8 entry daha
  • ilk insan topluluklarının anaerkil düzende bir yaşantılarının olduğu düşünülmektedir. bachofen, 1861 yılında yayınladığı “analık hakkı” (das mutterrecht) adlı eserinde, insanlık tarihinin başlarında, kan bağının yalnızca anne üzerinden kurulabildiğini ve bu sebeple de annenin bir otorite ve yasama merkezi olduğunu öne sürer. aynı şekilde, insanların yerleşik hayata ve tarım toplumuna geçtiği neolitik çağda, en temel görevler olan toprağı ıslah etme ve topraktan ürün alma görevlerinin,
    kadının görevleri arasında olması sebebiyle kadının statü sahibi olduğu düşünülür.

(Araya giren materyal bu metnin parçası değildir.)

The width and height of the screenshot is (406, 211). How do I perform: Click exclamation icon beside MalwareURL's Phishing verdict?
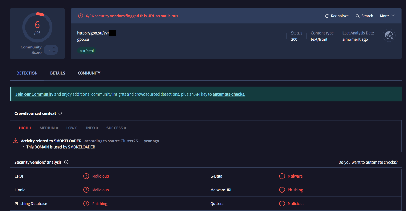pos(282,190)
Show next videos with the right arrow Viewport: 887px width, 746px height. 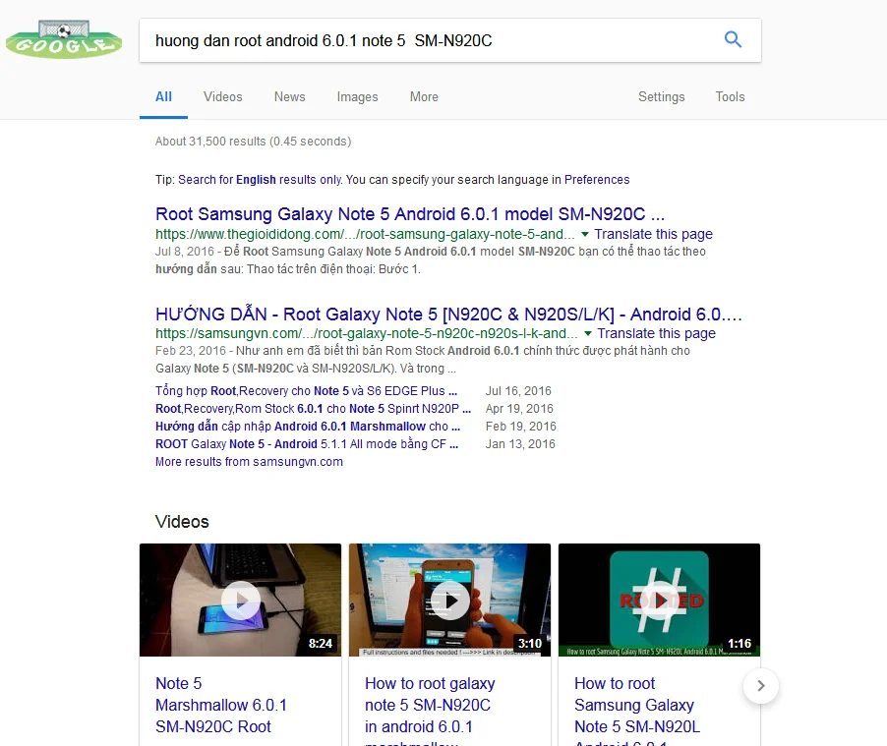(x=761, y=686)
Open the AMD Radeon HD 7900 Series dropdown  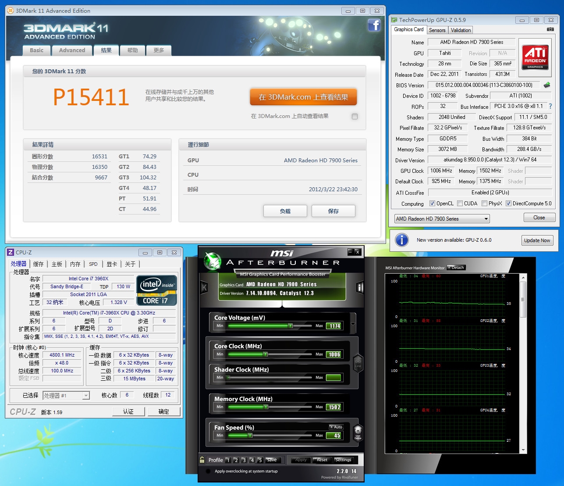click(x=442, y=219)
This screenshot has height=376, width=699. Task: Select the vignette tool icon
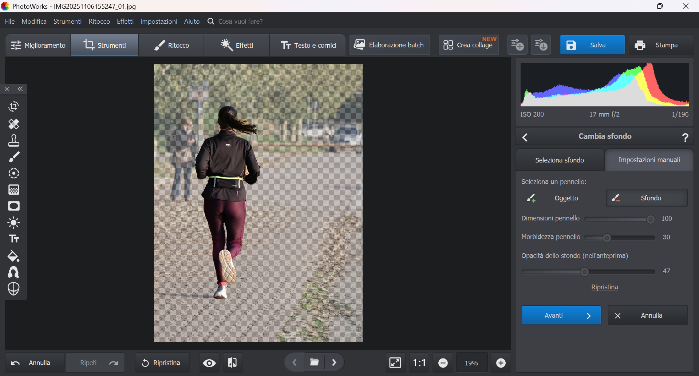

    doğurma ve yeni bir insan dünyaya getirme yeteneğinin kadının sahip olması ve bu konuda erkeğin rolünün henüz netlendirilememesi nedeniyle kadının diğer canlılardan üstün bir varlık olduğu düşünülmüştür. kadının doğurma yetisiyle birlikte, avcı – toplayıcı topluluklarda toplayıcı konumunda olması ve
    neolitik dönemde tarımsal faaliyetleri kadınların yürüterek ‘’üretme’’ işini tekrarlamasıyla bu düşünce devam etmiştir. doğanın bereketli, şifa verici yaratıcı süreci kadının doğurganlığıyla, anaçlığıyla bütünleştirilmiş ve ana tanrıça figürü oluşturulmuştur.kadınların üretken yönlerinin kutsal sayılmasıyla bu dönemlerde kadın bereketi simgelemiş, çeşitli düşünüşler ve mitlerle bu anlayış nispeten somut hale getirilmiştir.